(A Vacation Trip to the Southland... -- continued)
The problem that remains is that the urine culture came back negative, so the actual cause has not been definitively established. A urinary system CAT Scan revealed a thickening of the bladder wall in one area and puddling, which suggests that the bladder had not cleared fully in the past and that there have been past infections that I did not recognize as infections. This one became serious and for some reason passed over into the blood supply, where it was becoming fatal. It has no correlation with age or where one puts one’s willie. Because men’s urinary systems are more complicated, their infections are more complicated than women’s. (A urology consultation is forthcoming.)
I spent the next three days at St. Mary’s, and I lived. Slowly the fever went down, the white count went down to normal, the IV’s did their jobs, and I regained strength enough to come home on a very powerful antibiotic for rest and recovery, which may take yet another two or three weeks.

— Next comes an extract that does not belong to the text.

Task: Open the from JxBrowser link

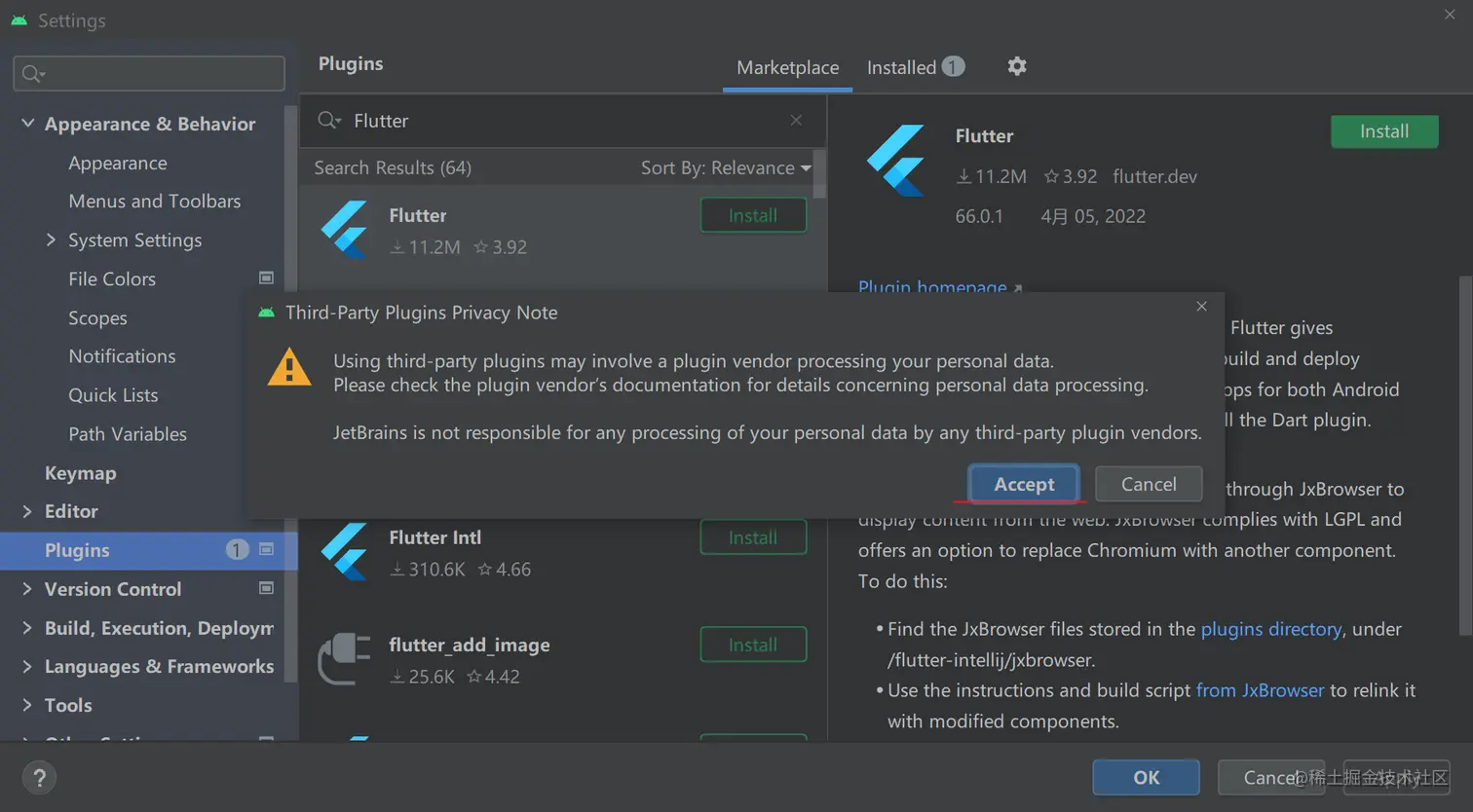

The Amazing Figures in White
Perhaps the most amazing aspect of my time at St. Mary’s was the nature of the care I received from my doctor and from the nursing staff. I had expected that a “hospitalist,” not my own doctor, would attend to me, but my own physician was there attending to me each morning and each evening. He truly cared about me not only as a patient but as a human being about whom he cared personally. He not only wanted me to survive. He wanted me to survive, me, Langston. That kind of care brings tears to the eyes.
Similarly, I expected a professional level of nursing care from the nursing staff, and I received that. Beyond that, however, I received nurturing from the nursing staff, nurturing of me as a human being who needed nurturing at that time if I ever needed it as an adult, care about me as an individual human being, not just a patient.